When I stumbled upon Scarred’s new self-titled album, it was one of those “came for the cover, stayed for the music” moments. While the band’s groovy tech death foundation reminded me of post-Nihility Decapitated, there’s a great deal more depth to their sound, namely prog and melodeath stylings and a keen ear for atmosphere. The clear collision course of influences made Scarred a perfect candidate for our latest Anatomy Of column. Indeed, the band’s individual and collective picks make a great deal of sense as I re-listened to the album while typing this, though there are a couple of surprises along the way. Check out the band’s selections below, and be sure to listen to Scarred if you haven’t already.

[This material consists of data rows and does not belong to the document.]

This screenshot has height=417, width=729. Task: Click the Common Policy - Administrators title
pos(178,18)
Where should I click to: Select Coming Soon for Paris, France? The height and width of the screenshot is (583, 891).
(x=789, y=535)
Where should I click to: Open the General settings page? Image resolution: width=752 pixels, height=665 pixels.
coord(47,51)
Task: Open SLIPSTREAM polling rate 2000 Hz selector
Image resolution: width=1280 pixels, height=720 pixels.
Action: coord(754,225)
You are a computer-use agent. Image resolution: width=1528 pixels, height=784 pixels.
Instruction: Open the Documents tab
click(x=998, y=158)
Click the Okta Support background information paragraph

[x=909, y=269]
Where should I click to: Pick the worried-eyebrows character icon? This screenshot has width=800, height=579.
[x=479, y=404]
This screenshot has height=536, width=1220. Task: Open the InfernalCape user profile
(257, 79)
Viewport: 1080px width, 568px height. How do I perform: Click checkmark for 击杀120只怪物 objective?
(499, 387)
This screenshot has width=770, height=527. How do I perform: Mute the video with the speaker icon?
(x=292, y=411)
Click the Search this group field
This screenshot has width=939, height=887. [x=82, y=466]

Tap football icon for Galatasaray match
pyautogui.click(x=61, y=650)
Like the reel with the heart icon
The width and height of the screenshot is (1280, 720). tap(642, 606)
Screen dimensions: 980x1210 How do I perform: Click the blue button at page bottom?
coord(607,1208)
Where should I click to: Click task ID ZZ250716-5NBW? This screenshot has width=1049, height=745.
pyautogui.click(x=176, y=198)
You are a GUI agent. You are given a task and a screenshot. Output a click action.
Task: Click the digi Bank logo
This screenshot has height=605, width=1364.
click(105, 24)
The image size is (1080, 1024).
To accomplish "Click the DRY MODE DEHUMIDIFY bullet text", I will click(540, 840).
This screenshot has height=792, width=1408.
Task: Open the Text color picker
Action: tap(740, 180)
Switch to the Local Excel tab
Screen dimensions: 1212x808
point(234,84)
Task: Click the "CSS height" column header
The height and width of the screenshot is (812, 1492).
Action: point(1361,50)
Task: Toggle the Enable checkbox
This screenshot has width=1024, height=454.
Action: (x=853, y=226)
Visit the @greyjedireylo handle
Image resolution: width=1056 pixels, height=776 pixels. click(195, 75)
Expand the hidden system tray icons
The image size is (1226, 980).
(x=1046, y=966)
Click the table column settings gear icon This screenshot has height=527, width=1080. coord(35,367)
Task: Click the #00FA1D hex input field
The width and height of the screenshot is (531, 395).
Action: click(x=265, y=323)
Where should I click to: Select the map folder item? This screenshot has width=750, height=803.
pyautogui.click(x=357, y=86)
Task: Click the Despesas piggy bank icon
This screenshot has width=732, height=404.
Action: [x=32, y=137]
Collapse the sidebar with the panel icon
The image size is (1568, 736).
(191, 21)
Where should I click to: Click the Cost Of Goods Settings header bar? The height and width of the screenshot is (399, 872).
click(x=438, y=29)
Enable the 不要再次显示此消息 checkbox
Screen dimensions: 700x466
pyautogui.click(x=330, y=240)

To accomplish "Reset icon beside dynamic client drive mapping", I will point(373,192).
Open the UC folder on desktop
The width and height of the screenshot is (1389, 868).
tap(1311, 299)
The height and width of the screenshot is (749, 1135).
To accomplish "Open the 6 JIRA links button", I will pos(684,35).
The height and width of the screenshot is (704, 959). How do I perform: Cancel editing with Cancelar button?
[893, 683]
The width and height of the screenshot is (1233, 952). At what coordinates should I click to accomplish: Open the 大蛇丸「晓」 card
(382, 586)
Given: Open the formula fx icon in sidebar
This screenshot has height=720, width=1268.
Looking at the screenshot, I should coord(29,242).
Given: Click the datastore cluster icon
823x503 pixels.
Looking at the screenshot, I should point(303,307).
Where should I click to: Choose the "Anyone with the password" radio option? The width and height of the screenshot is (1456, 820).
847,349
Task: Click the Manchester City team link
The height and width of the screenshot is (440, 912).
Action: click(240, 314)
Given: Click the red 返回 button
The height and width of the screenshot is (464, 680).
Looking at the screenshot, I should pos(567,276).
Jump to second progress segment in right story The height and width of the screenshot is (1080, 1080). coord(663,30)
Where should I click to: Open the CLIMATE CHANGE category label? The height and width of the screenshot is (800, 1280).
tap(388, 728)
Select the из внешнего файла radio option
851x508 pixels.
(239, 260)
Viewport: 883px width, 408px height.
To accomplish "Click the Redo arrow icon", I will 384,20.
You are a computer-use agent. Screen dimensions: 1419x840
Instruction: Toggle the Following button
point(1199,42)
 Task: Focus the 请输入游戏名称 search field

Gojira – From Mars to Sirius
It’s a completely new sound!
Everything about it is so original. The atmosphere of this album is like no other really and it’s hard for me to pinpoint exactly what it is. I guess it’s just the combination of songwriting, musicianship, sound, atmosphere and message of this band. I remember listening to “Ocean Planet” for the first time… I instantly knew this was something huge and impactful. It just grabbed me! There is this spiritual thing about it.
It’s also a lot about the memories I associate with this album.. It represents a huge part of my life and a great one at that. Me and my best friend were obsessed with them and went to see them everywhere. To my mind this is the quintessential Gojira album.
–Diogo (Guitar, Backing Vocals)
Death – Individual Thought Patterns
This was the album that first introduced me to Death Metal at the age of 12! I had never heard anything quite like it: guttural vocals, crushing riffing and soli, intense drumming, and fretless bass playing such an important role.
I listened to the record on repeat back then, and it really made me the musician I am today. Through it, I discovered what I was looking for in music, and it later brought me to bands like Cynic, Atheist, Necrophagist…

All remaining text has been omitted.